The big limitation of any analysis of this sort is the quality of the performance data.  If performance is measured poorly, then even if it really does completely explain the outcomes, it will look as if there’s a unexplained gap.  The point of this paper is that PBRF is quite a good measurement of research performance: assessed by scientists in each field, by panels convened with at least some attention to gender representation, using individual, up-to-date information.  If you believed that PBRF was pretty random and unreliable, you wouldn’t be impressed by these analyses: if PBRF scores don’t describe research performance well, they can’t explain its effect on pay and promotion well.

There could be bias in the other direction, too.  Suppose PBRF were biased in favour of men, and promotions were biased in favour of men in exactly the same way.  Adjusting for PBRF would then completely reproduce the bias in promotion, and make it look as if pay was completely fair.

Now, I’m potentially biased, since I was on a PBRF panel in 2013 (and since I got a good PBRF score), but I think PBRF is a fairly good assessment. I think the true residual pay gap could easily be quite a bit smaller or larger than this analysis estimates, but it’s as good as you’re likely to be able to do, and it certainly does not support the view that the pay gap is zero.

What does that mean?

There’s a nice piece on Stuff about earthquake risk in New Zealand (basically, the geology is out to get us, and we should be prepared).

It includes this map, which comes from “SUPPLIED”

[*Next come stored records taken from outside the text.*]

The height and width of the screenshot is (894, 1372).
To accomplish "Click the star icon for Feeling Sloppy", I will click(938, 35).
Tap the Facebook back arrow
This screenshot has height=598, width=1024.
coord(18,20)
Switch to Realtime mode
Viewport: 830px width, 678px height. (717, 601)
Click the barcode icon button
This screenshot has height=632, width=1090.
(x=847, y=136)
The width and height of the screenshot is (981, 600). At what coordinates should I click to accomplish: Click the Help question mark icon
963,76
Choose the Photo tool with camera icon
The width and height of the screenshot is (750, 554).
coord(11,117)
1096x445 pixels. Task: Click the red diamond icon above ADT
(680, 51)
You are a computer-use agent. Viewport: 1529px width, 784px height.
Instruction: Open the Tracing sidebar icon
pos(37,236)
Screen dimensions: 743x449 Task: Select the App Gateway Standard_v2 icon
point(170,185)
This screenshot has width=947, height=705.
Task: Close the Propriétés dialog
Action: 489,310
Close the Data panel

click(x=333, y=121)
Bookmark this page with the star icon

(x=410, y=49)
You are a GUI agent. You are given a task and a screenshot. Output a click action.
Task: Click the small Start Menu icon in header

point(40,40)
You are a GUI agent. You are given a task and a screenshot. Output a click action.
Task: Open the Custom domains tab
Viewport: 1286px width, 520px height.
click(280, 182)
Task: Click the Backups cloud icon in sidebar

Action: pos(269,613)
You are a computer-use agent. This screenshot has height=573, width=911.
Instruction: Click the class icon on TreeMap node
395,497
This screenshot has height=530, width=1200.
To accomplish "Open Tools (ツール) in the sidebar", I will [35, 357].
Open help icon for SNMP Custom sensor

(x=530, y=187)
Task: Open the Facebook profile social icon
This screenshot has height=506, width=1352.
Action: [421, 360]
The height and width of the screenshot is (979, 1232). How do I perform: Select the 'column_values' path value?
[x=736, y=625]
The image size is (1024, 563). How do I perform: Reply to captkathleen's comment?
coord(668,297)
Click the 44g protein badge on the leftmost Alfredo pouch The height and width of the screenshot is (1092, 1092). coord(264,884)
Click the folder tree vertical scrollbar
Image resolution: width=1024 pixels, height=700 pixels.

I wondered what the risk numbers (0.15, 0.3) actually meant.  Are they some kind of probability of a quake? Over what period of time?

It’s surprisingly hard to find out.  The first step is easy: the numbers are seismic risk factors used in the building code, eg, see this map from Radio NZ in 2017

Searching a bit more, you can readily find that (eg, at building.govt.nz) these are the “Z-values to determine seismic risk”, and that there’s

  • a low seismic risk if the area has a Z factor that is less than 0.15; and
  • a medium seismic risk if the area has a Z factor that is greater than or equal to 0.15 and less than 0.3; and
  • a high seismic risk if the area has a Z factor that is greater than or equal to 0.3.

This isn’t getting us much further forward, but there is a reference to a Standard.  Now, there are (for some reason) serious penalties over and above the copyright law for being too explicit about the contents of a standard, but you can go and read it for yourself, and verify that Z is a hazard factor that you look up in a table, and that it gets combined with other information about soil and so on to give you a number that goes into how strong your building needs to be. But there isn’t any more explicit explanation of what a Z is.

Searching further, I found a research paper which describes the Australian standards as having a Z that looks very much like the NZ one, defined as the “effective peak ground acceleration with a return period of 500 years”. So, it’s not the probability of a quake, it’s the intensity of the largest quake expected over a 500 year period, in units of the acceleration due to gravity.  The US also has a Z with the same definition, though they probably say it ‘zee’.

So, two points: first, it shouldn’t be this much work to find out what the numbers mean on a map published on a major news website. Second, I’m not convinced that ‘seismic risk’ is a good name for this thing, since ‘seismic risk’ sounds more like it should involve probabilities.